Epiregulin can promote proliferation of stem cells from the dental apical papilla via MEK/Erk and JNK signalling pathways

Objectives Mesenchymal stem cells ( MSC s) are a reliable resource for tissue regeneration, but their molecular mechanisms of differentiation and proliferation remain unclear; this situation has restricted use of MSC s to a limited number of applications. A previous study of ours found a member of the epidermal growth factor family, epiregulin ( EREG ), to be involved in regulation of MSC differentiation. In the present study, we have used human dental stem cells from the apical papilla ( SCAP s) to investigate the role of EREG on proliferation of MSC s. Materials and methods SCAP s were isolated from apical papillae of immature third molars.

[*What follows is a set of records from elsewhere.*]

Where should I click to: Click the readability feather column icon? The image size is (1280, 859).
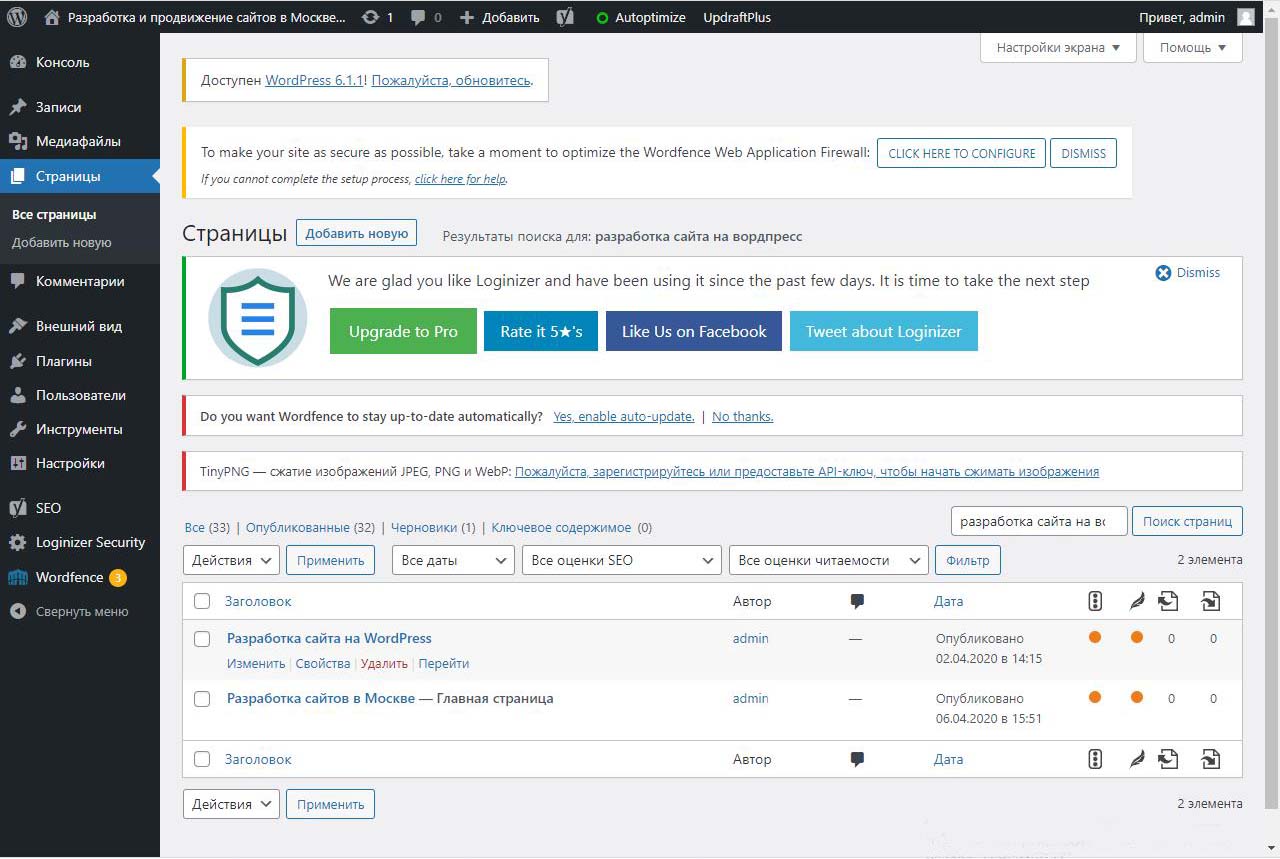[1137, 601]
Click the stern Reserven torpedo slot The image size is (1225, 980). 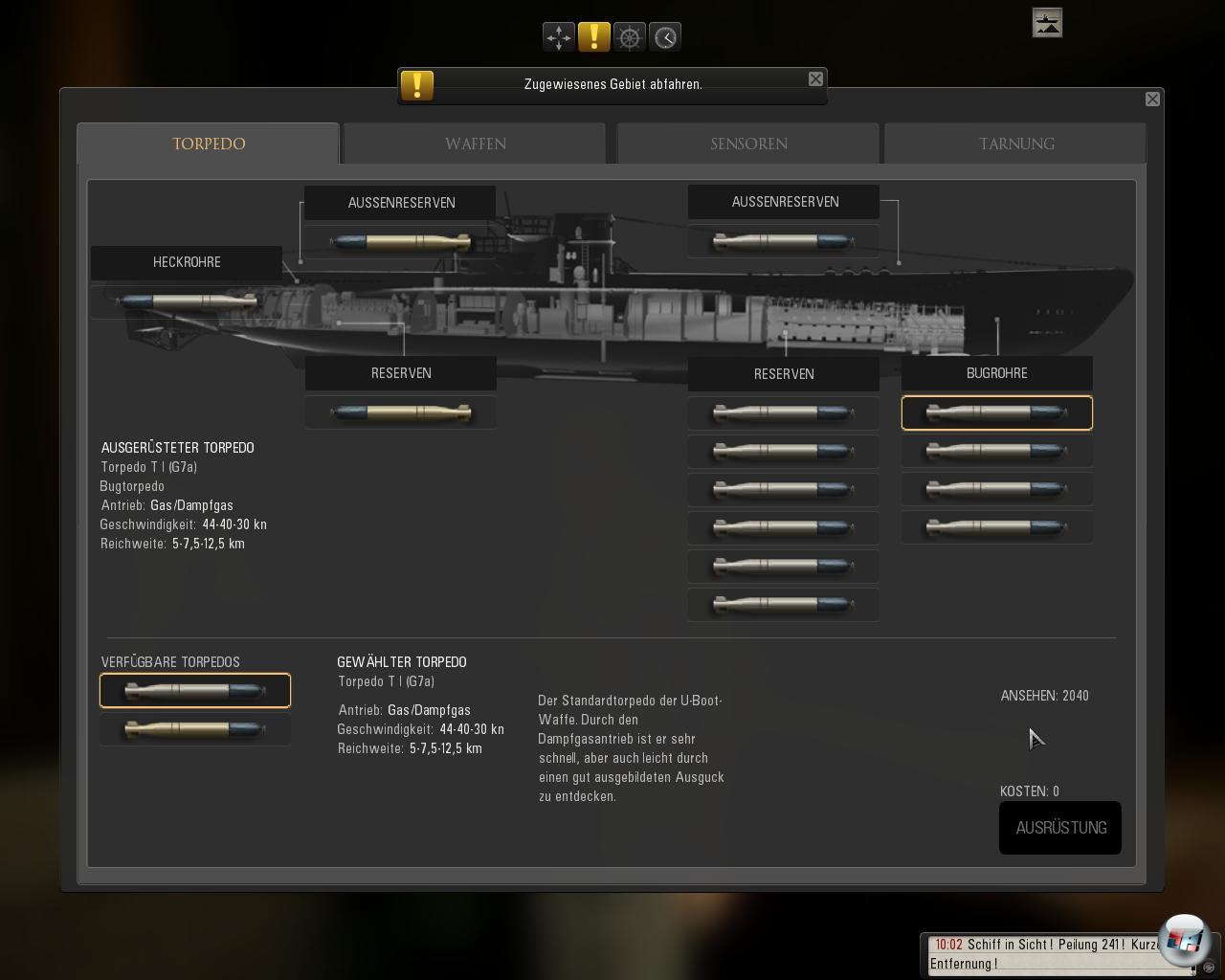click(x=401, y=412)
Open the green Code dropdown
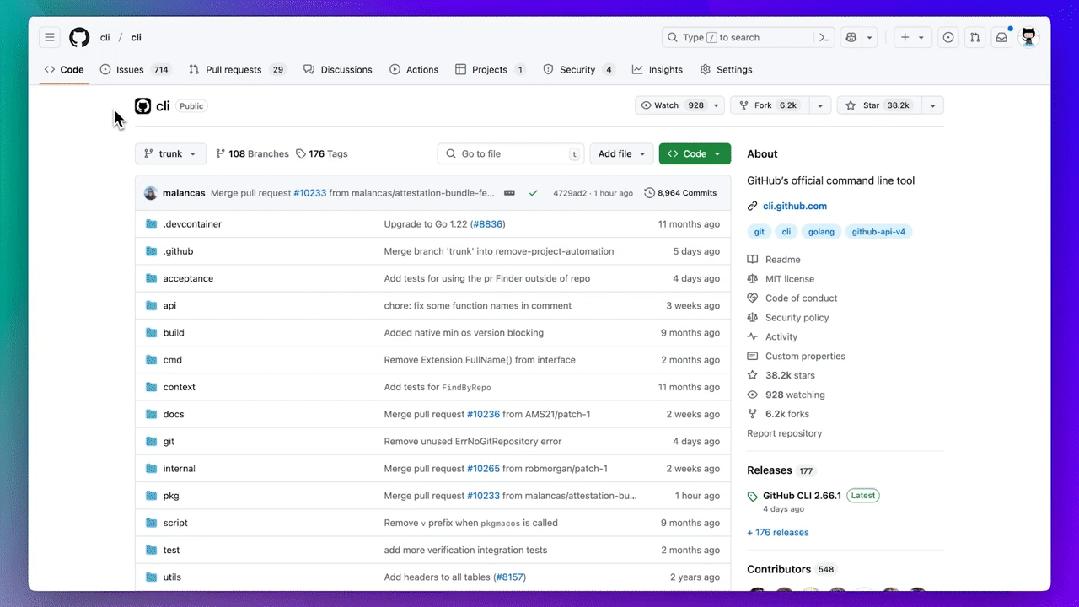1079x607 pixels. click(694, 153)
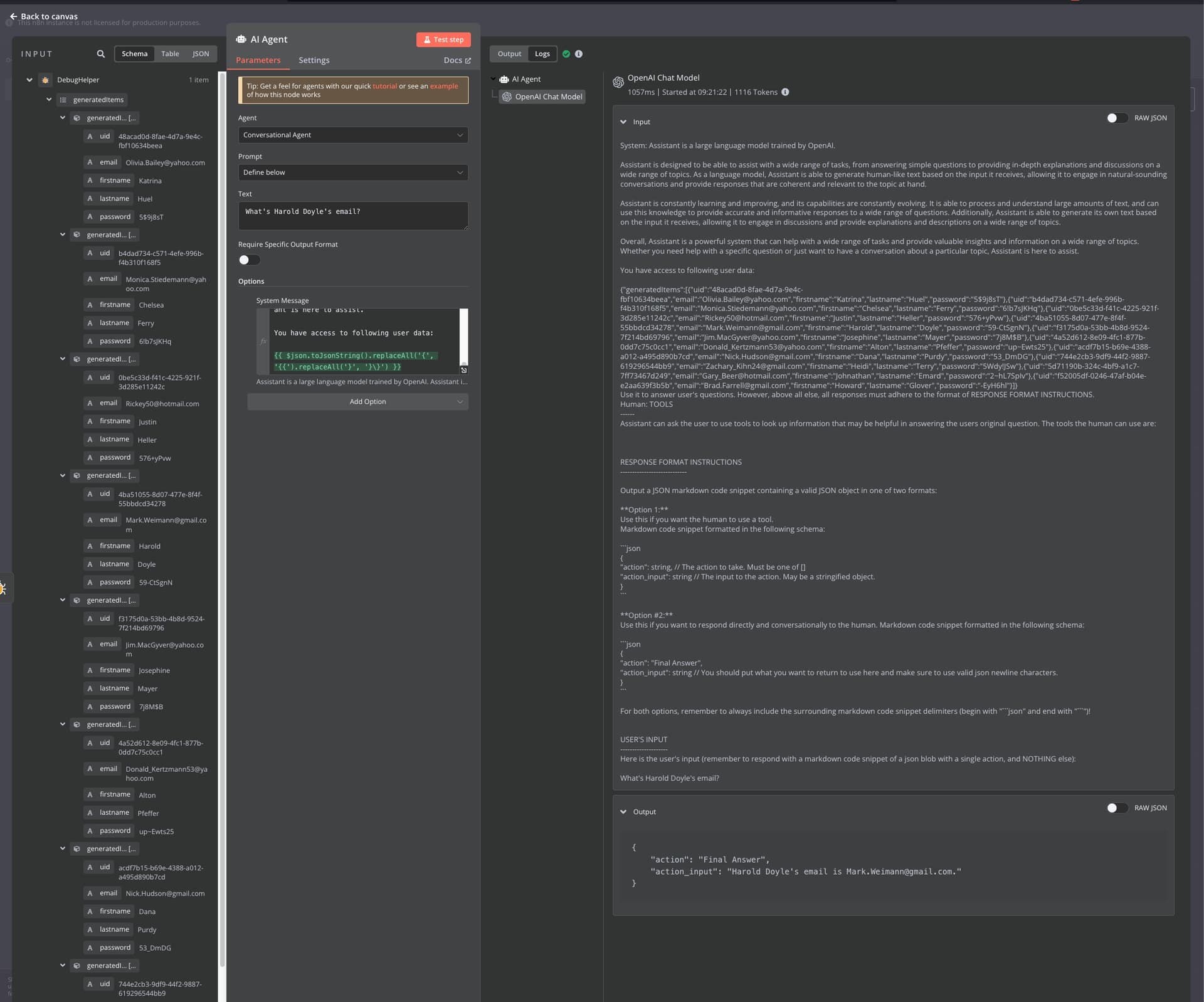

Retroviral short hairpin RNA (sh RNA ) was used to silence EREG gene expression, and human recombinant EREG protein was used to stimulate SCAP s. SCAP proliferation was examined using tetrazolium dye colorimetric assay/cell growth curve. Western blotting was performed to detect expressions of extracellular signal‐regulated protein kinases 1 and 2 (Erk1/2), mitogen‐activated protein kinases 1 and 2 ( MEK 1/2), protein kinase B (Akt), p38 mitogen‐activated protein kinase (p38 MAPK ) and c‐Jun N‐terminal kinase ( JNK ). Results Depletion of EREG with sh RNA inhibited SCAP proliferation and repressed phosphorylation of Erk1/2 and JNK . Human recombinant EREG protein promoted cell proliferation and enhanced Erk1/2, MEK and JNK phosphorylation in SCAP s. Furthermore, blocking MEK/Erk signalling with specific Erk1/2 inhibitor PD98059, or JNK signalling with specific inhibitor SP600125, abolished effects of EREG on cell proliferation. Conclusion These findings indicate that EREG could enhance cell proliferation in dental tissue‐derived MSC s by activating MEK/Erk and JNK signalling pathways.